◆ **Work item**
Write out the full listing exactly.
◇ ◇ ◇
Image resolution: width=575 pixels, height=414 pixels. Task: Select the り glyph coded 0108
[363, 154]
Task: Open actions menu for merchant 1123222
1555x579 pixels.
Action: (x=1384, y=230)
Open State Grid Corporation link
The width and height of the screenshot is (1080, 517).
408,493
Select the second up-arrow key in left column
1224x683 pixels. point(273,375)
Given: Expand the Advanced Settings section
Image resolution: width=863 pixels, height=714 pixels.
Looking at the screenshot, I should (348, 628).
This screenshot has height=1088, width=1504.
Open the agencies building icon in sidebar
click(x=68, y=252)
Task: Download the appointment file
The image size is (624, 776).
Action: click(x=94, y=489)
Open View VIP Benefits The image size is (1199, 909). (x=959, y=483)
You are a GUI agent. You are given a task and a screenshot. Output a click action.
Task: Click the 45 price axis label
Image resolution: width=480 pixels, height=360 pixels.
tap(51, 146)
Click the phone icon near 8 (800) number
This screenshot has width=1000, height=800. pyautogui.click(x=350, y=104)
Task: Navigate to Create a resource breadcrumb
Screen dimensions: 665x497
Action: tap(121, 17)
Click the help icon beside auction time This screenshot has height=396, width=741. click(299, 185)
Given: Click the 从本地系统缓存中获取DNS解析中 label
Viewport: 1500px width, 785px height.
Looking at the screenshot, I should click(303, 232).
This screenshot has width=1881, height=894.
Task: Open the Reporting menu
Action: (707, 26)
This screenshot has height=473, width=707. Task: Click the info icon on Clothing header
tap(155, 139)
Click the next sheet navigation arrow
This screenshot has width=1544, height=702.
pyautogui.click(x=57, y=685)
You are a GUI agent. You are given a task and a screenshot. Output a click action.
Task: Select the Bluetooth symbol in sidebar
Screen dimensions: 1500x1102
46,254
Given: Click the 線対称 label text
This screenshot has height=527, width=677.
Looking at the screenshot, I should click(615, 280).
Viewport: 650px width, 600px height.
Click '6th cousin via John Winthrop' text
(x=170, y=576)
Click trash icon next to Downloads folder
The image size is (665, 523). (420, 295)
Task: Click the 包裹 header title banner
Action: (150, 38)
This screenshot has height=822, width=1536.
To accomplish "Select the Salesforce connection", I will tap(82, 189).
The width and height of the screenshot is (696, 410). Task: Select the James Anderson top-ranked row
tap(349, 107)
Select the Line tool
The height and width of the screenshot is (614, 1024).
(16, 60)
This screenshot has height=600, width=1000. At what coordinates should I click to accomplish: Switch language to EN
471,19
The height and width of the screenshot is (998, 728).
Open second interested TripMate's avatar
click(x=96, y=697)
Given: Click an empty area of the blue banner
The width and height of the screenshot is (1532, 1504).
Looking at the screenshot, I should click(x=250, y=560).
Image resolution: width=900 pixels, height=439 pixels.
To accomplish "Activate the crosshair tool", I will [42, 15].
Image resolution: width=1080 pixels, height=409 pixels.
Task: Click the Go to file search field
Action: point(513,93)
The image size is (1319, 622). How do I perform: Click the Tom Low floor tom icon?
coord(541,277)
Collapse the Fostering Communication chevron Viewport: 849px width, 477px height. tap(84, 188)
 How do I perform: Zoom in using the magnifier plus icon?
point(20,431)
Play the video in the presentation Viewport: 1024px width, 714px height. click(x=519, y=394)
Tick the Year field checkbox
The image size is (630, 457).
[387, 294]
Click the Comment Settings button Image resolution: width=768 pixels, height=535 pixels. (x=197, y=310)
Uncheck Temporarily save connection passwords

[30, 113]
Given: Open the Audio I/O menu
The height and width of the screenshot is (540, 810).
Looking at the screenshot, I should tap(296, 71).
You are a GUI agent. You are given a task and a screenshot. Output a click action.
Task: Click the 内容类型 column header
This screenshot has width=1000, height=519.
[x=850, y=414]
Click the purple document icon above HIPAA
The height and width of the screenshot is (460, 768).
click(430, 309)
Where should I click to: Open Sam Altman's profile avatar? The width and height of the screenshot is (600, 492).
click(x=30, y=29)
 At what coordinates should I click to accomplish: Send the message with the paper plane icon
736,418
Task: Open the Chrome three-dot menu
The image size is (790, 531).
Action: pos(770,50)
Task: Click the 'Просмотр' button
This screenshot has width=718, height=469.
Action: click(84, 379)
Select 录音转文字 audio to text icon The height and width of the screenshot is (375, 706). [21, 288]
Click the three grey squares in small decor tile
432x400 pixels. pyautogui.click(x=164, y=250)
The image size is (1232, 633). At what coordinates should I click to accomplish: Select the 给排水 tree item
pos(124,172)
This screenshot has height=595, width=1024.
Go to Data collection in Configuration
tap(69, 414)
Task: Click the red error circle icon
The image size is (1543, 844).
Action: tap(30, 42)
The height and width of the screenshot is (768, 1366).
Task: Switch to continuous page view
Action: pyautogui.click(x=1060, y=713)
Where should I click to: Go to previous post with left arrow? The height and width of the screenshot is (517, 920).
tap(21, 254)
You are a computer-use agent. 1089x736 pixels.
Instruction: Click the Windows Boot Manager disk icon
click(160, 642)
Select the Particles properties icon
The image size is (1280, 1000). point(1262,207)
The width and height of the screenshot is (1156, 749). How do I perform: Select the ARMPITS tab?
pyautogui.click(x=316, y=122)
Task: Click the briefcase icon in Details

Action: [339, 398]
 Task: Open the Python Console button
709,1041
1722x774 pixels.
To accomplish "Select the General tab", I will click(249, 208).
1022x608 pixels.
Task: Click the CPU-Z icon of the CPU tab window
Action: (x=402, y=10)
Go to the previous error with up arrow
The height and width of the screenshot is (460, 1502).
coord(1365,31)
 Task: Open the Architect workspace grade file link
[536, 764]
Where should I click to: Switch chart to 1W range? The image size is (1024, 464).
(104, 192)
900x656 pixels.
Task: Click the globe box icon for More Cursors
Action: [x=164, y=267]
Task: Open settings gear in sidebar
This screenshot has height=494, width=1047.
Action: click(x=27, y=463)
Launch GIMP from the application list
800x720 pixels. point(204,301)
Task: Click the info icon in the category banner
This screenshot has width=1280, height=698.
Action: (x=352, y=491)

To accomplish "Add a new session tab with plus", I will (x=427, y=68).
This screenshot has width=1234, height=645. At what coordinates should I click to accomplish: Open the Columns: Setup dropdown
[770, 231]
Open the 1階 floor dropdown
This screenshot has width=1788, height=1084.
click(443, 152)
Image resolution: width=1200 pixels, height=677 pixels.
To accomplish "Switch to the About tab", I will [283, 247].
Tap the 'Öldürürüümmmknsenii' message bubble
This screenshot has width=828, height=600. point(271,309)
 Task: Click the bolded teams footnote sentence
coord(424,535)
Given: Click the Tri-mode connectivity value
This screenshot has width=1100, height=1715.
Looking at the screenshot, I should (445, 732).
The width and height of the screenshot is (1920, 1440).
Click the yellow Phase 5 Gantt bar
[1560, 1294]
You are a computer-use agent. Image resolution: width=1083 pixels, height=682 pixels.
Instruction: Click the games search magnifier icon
◇ ◇ ◇
◆ **Solution for this task**
Image resolution: width=575 pixels, height=414 pixels. Task: Select the り glyph coded 0108
[363, 154]
Task: Open actions menu for merchant 1123222
1555x579 pixels.
Action: (x=1384, y=230)
Open State Grid Corporation link
The width and height of the screenshot is (1080, 517).
408,493
Select the second up-arrow key in left column
1224x683 pixels. point(273,375)
Given: Expand the Advanced Settings section
Image resolution: width=863 pixels, height=714 pixels.
Looking at the screenshot, I should (348, 628).
This screenshot has height=1088, width=1504.
Open the agencies building icon in sidebar
click(x=68, y=252)
Task: Download the appointment file
The image size is (624, 776).
Action: click(x=94, y=489)
Open View VIP Benefits The image size is (1199, 909). (x=959, y=483)
You are a GUI agent. You are given a task and a screenshot. Output a click action.
Task: Click the 45 price axis label
Image resolution: width=480 pixels, height=360 pixels.
tap(51, 146)
Click the phone icon near 8 (800) number
This screenshot has width=1000, height=800. pyautogui.click(x=350, y=104)
Task: Navigate to Create a resource breadcrumb
Screen dimensions: 665x497
Action: tap(121, 17)
Click the help icon beside auction time This screenshot has height=396, width=741. click(299, 185)
Given: Click the 从本地系统缓存中获取DNS解析中 label
Viewport: 1500px width, 785px height.
Looking at the screenshot, I should click(303, 232).
This screenshot has width=1881, height=894.
Task: Open the Reporting menu
Action: (707, 26)
This screenshot has height=473, width=707. Task: Click the info icon on Clothing header
tap(155, 139)
Click the next sheet navigation arrow
This screenshot has width=1544, height=702.
pyautogui.click(x=57, y=685)
You are a GUI agent. You are given a task and a screenshot. Output a click action.
Task: Select the Bluetooth symbol in sidebar
Screen dimensions: 1500x1102
46,254
Given: Click the 線対称 label text
This screenshot has height=527, width=677.
Looking at the screenshot, I should click(615, 280).
Viewport: 650px width, 600px height.
Click '6th cousin via John Winthrop' text
(x=170, y=576)
Click trash icon next to Downloads folder
The image size is (665, 523). (420, 295)
Task: Click the 包裹 header title banner
Action: (150, 38)
This screenshot has height=822, width=1536.
To accomplish "Select the Salesforce connection", I will tap(82, 189).
The width and height of the screenshot is (696, 410). Task: Select the James Anderson top-ranked row
tap(349, 107)
Select the Line tool
The height and width of the screenshot is (614, 1024).
(16, 60)
This screenshot has height=600, width=1000. At what coordinates should I click to accomplish: Switch language to EN
471,19
The height and width of the screenshot is (998, 728).
Open second interested TripMate's avatar
click(x=96, y=697)
Given: Click an empty area of the blue banner
The width and height of the screenshot is (1532, 1504).
Looking at the screenshot, I should click(x=250, y=560).
Image resolution: width=900 pixels, height=439 pixels.
To accomplish "Activate the crosshair tool", I will [42, 15].
Image resolution: width=1080 pixels, height=409 pixels.
Task: Click the Go to file search field
Action: point(513,93)
The image size is (1319, 622). How do I perform: Click the Tom Low floor tom icon?
coord(541,277)
Collapse the Fostering Communication chevron Viewport: 849px width, 477px height. tap(84, 188)
 How do I perform: Zoom in using the magnifier plus icon?
point(20,431)
Play the video in the presentation Viewport: 1024px width, 714px height. click(x=519, y=394)
Tick the Year field checkbox
The image size is (630, 457).
[387, 294]
Click the Comment Settings button Image resolution: width=768 pixels, height=535 pixels. (x=197, y=310)
Uncheck Temporarily save connection passwords

[30, 113]
Given: Open the Audio I/O menu
The height and width of the screenshot is (540, 810).
Looking at the screenshot, I should tap(296, 71).
You are a GUI agent. You are given a task and a screenshot. Output a click action.
Task: Click the 内容类型 column header
This screenshot has width=1000, height=519.
[x=850, y=414]
Click the purple document icon above HIPAA
The height and width of the screenshot is (460, 768).
click(430, 309)
Where should I click to: Open Sam Altman's profile avatar? The width and height of the screenshot is (600, 492).
click(x=30, y=29)
 At what coordinates should I click to accomplish: Send the message with the paper plane icon
736,418
Task: Open the Chrome three-dot menu
The image size is (790, 531).
Action: pos(770,50)
Task: Click the 'Просмотр' button
This screenshot has width=718, height=469.
Action: click(84, 379)
Select 录音转文字 audio to text icon The height and width of the screenshot is (375, 706). [21, 288]
Click the three grey squares in small decor tile
432x400 pixels. pyautogui.click(x=164, y=250)
The image size is (1232, 633). At what coordinates should I click to accomplish: Select the 给排水 tree item
pos(124,172)
This screenshot has height=595, width=1024.
Go to Data collection in Configuration
tap(69, 414)
Task: Click the red error circle icon
The image size is (1543, 844).
Action: tap(30, 42)
The height and width of the screenshot is (768, 1366).
Task: Switch to continuous page view
Action: pyautogui.click(x=1060, y=713)
Where should I click to: Go to previous post with left arrow? The height and width of the screenshot is (517, 920).
tap(21, 254)
You are a computer-use agent. 1089x736 pixels.
Instruction: Click the Windows Boot Manager disk icon
click(160, 642)
Select the Particles properties icon
The image size is (1280, 1000). point(1262,207)
The width and height of the screenshot is (1156, 749). How do I perform: Select the ARMPITS tab?
pyautogui.click(x=316, y=122)
Task: Click the briefcase icon in Details

Action: [339, 398]
 Task: Open the Python Console button
709,1041
1722x774 pixels.
To accomplish "Select the General tab", I will click(249, 208).
1022x608 pixels.
Task: Click the CPU-Z icon of the CPU tab window
Action: (x=402, y=10)
Go to the previous error with up arrow
The height and width of the screenshot is (460, 1502).
coord(1365,31)
 Task: Open the Architect workspace grade file link
[536, 764]
Where should I click to: Switch chart to 1W range? The image size is (1024, 464).
(104, 192)
900x656 pixels.
Task: Click the globe box icon for More Cursors
Action: [x=164, y=267]
Task: Open settings gear in sidebar
This screenshot has height=494, width=1047.
Action: click(x=27, y=463)
Launch GIMP from the application list
800x720 pixels. point(204,301)
Task: Click the info icon in the category banner
This screenshot has width=1280, height=698.
Action: (x=352, y=491)

To accomplish "Add a new session tab with plus", I will (x=427, y=68).
This screenshot has width=1234, height=645. At what coordinates should I click to accomplish: Open the Columns: Setup dropdown
[770, 231]
Open the 1階 floor dropdown
This screenshot has width=1788, height=1084.
click(443, 152)
Image resolution: width=1200 pixels, height=677 pixels.
To accomplish "Switch to the About tab", I will [283, 247].
Tap the 'Öldürürüümmmknsenii' message bubble
This screenshot has width=828, height=600. point(271,309)
 Task: Click the bolded teams footnote sentence
coord(424,535)
Given: Click the Tri-mode connectivity value
This screenshot has width=1100, height=1715.
Looking at the screenshot, I should (445, 732).
The width and height of the screenshot is (1920, 1440).
Click the yellow Phase 5 Gantt bar
[1560, 1294]
You are a computer-use agent. Image resolution: width=1083 pixels, height=682 pixels.
Instruction: Click the games search magnifier icon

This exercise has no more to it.